**Instructions for the task**:
Could you copy out the material below line for line, without any changes, but with the pictures left out?

**Pointing records for screenshots and pages**:
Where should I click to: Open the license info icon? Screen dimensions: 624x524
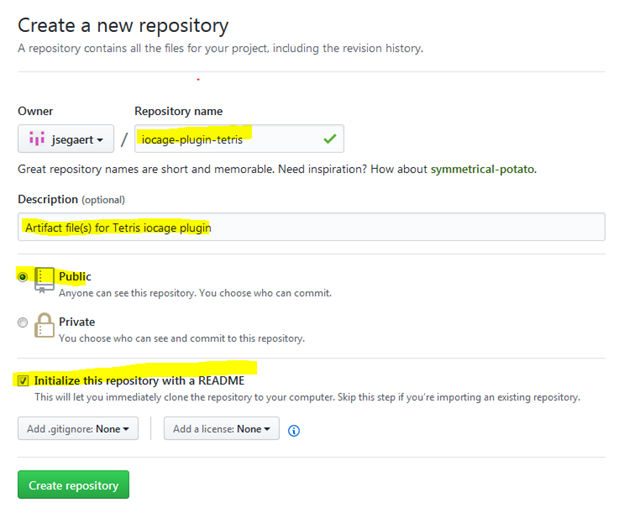coord(294,430)
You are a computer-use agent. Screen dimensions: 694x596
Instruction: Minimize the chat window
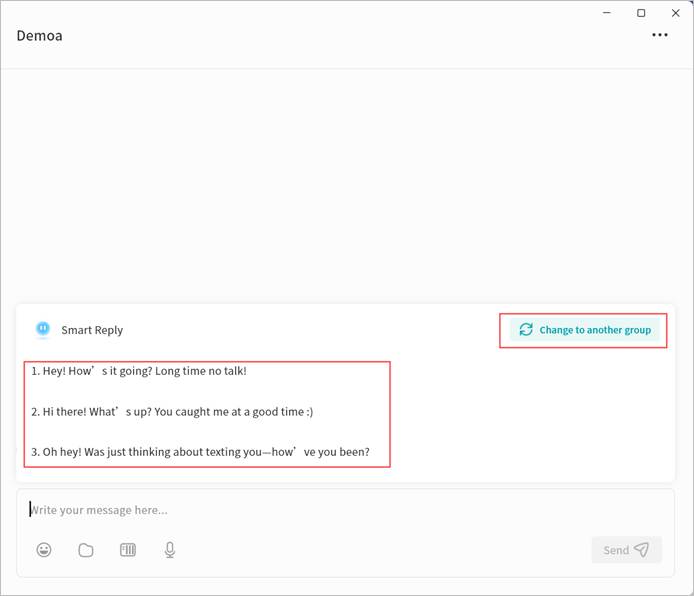[606, 13]
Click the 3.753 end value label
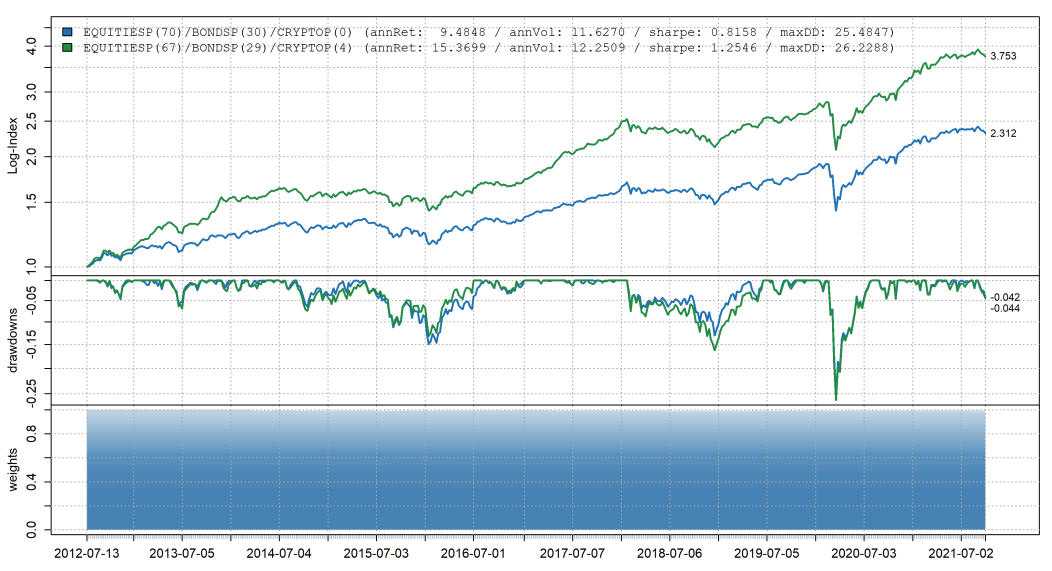The height and width of the screenshot is (571, 1052). pos(1003,58)
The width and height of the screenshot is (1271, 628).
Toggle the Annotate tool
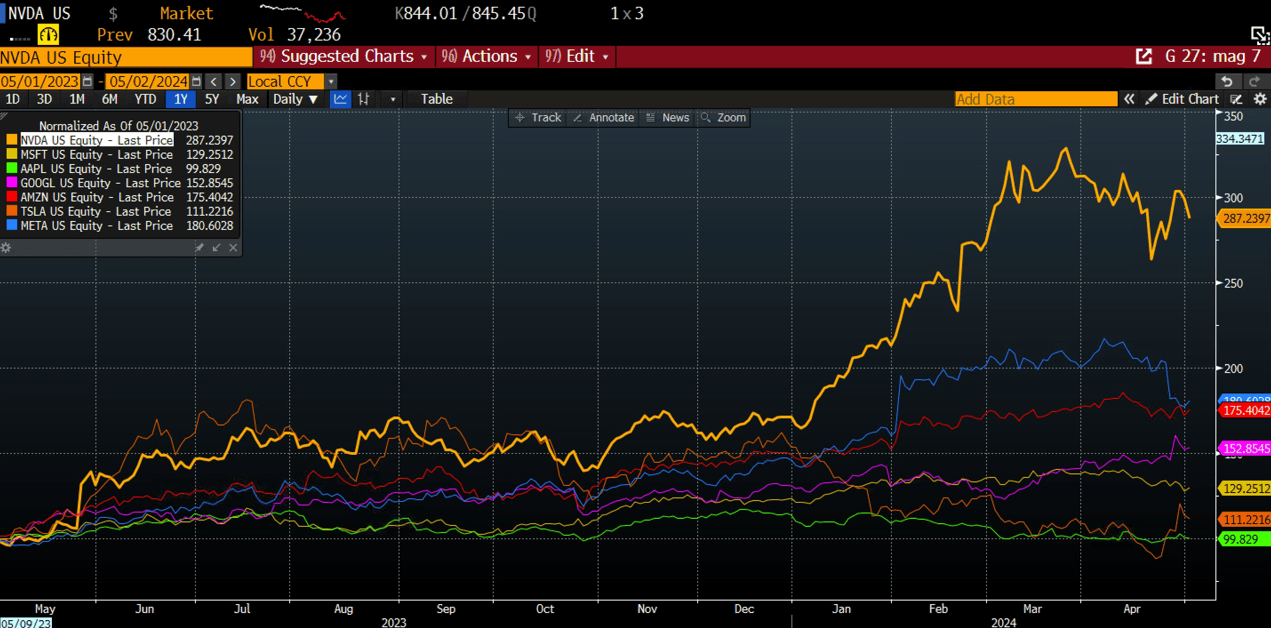(x=602, y=118)
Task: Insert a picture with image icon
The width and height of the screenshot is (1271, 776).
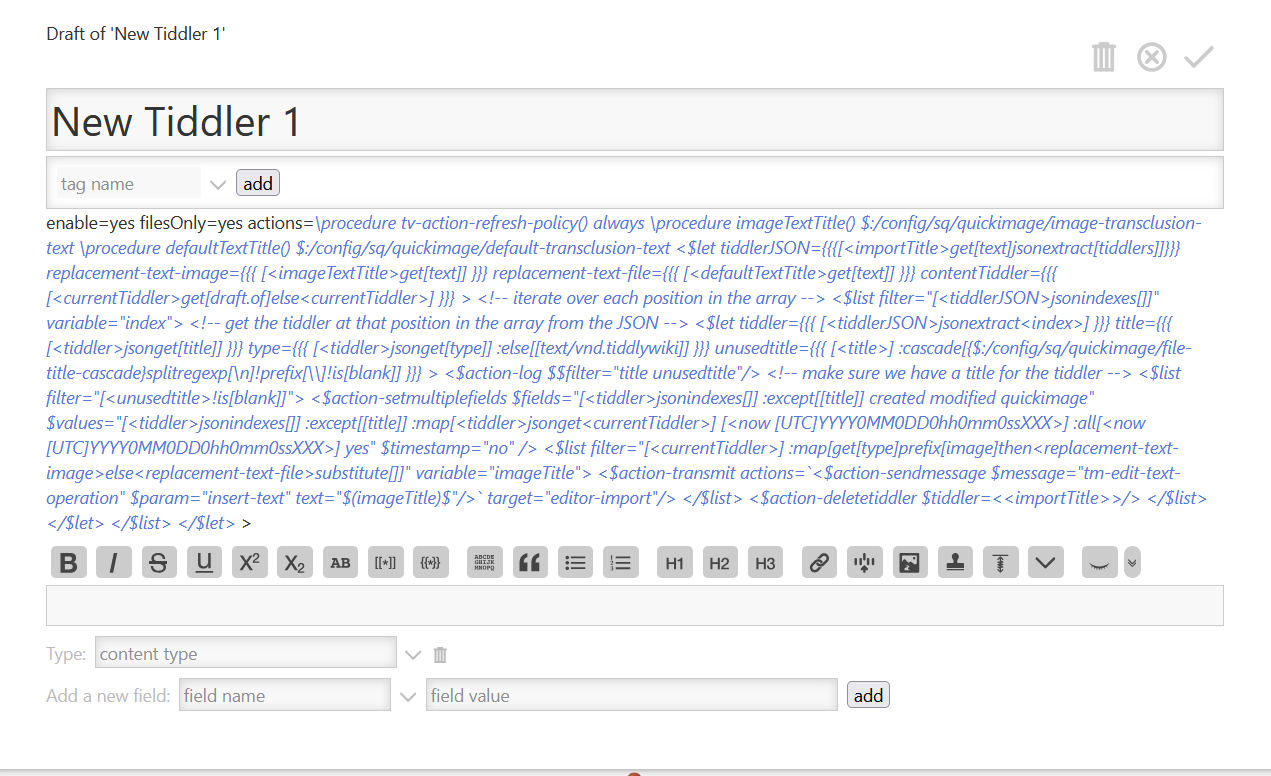Action: [x=909, y=563]
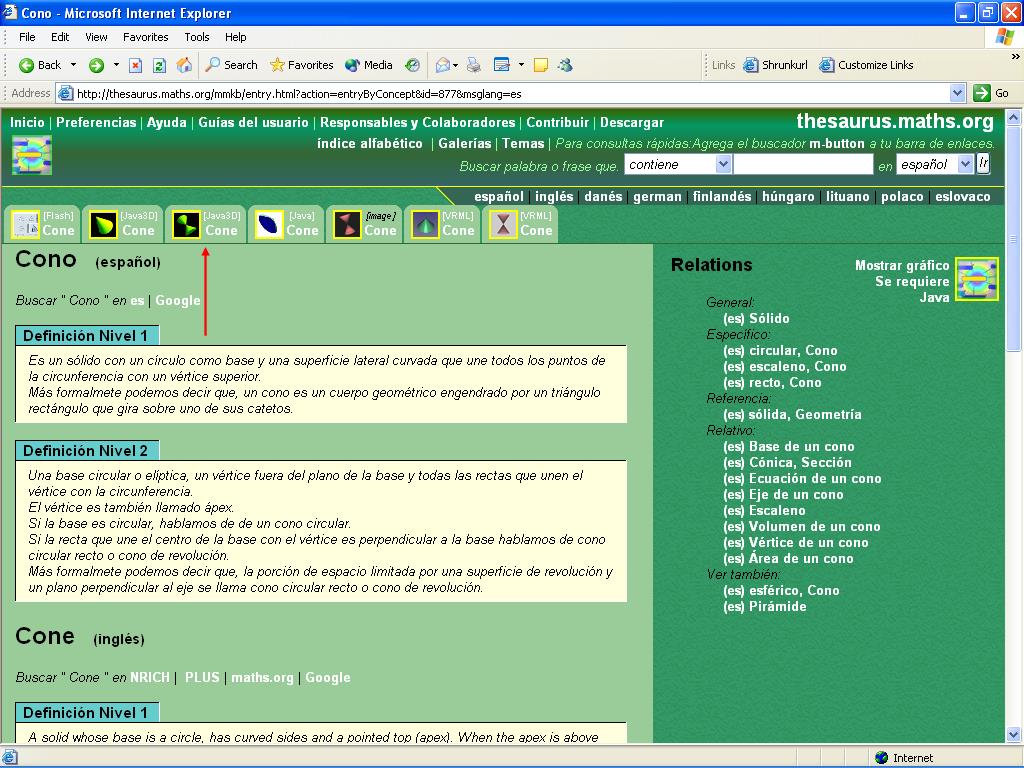The width and height of the screenshot is (1024, 768).
Task: Refresh the page with the Refresh icon
Action: point(159,65)
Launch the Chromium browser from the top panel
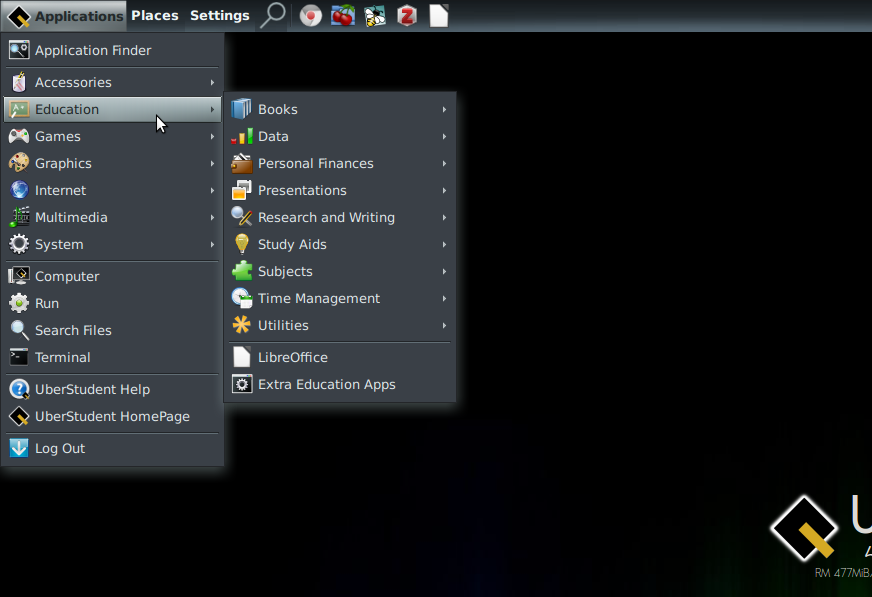Image resolution: width=872 pixels, height=597 pixels. tap(311, 16)
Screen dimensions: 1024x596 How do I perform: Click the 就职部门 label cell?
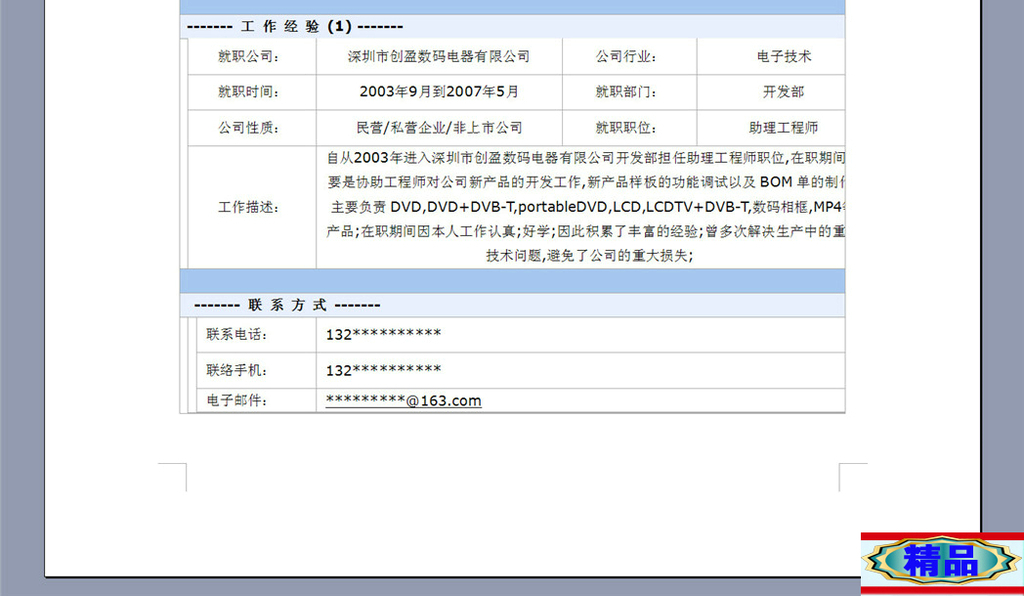point(629,92)
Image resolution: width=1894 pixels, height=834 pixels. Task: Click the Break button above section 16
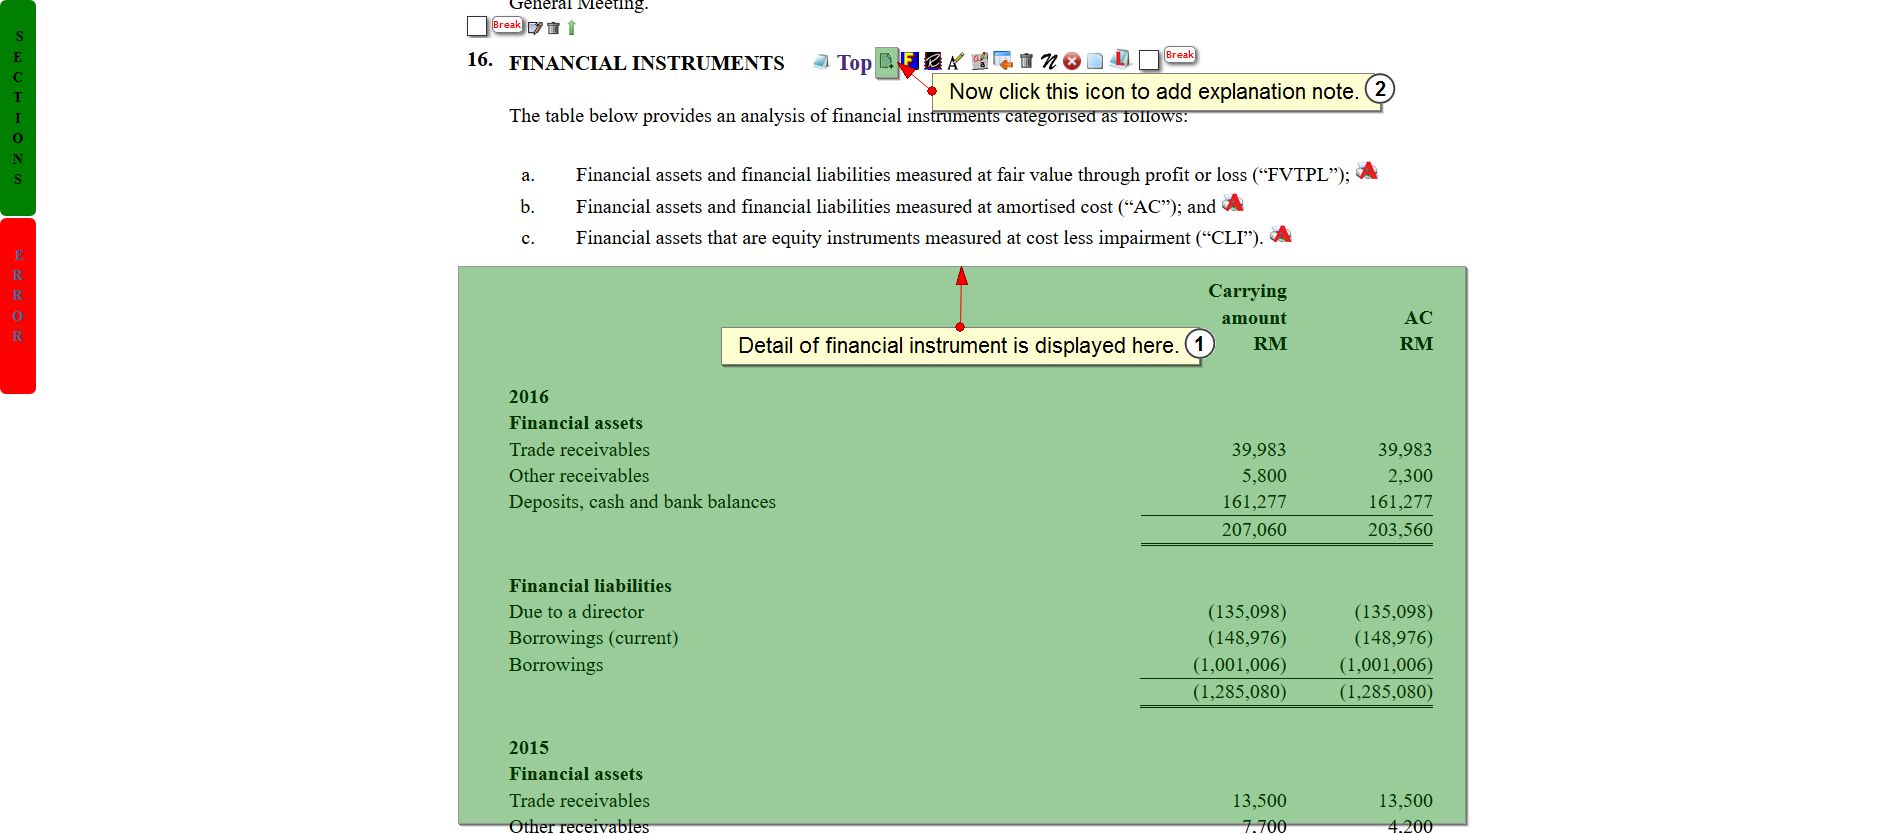coord(507,24)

**Reply**:
Where should I click to: Open the license info icon? Screen dimensions: 624x524
coord(294,430)
You are a computer-use agent. Screen dimensions: 694x596
Instruction: Minimize the chat window
[606, 13]
Click the 3.753 end value label
The height and width of the screenshot is (571, 1052). pos(1003,58)
The width and height of the screenshot is (1271, 628).
Toggle the Annotate tool
(x=602, y=118)
Task: Insert a picture with image icon
The width and height of the screenshot is (1271, 776).
Action: [x=909, y=563]
The width and height of the screenshot is (1024, 768).
Task: Refresh the page with the Refresh icon
Action: point(159,65)
Launch the Chromium browser from the top panel
Image resolution: width=872 pixels, height=597 pixels. tap(311, 16)
Screen dimensions: 1024x596 How do I perform: Click the 就职部门 label cell?
point(629,92)
Image resolution: width=1894 pixels, height=834 pixels. Task: Click the Break button above section 16
coord(507,24)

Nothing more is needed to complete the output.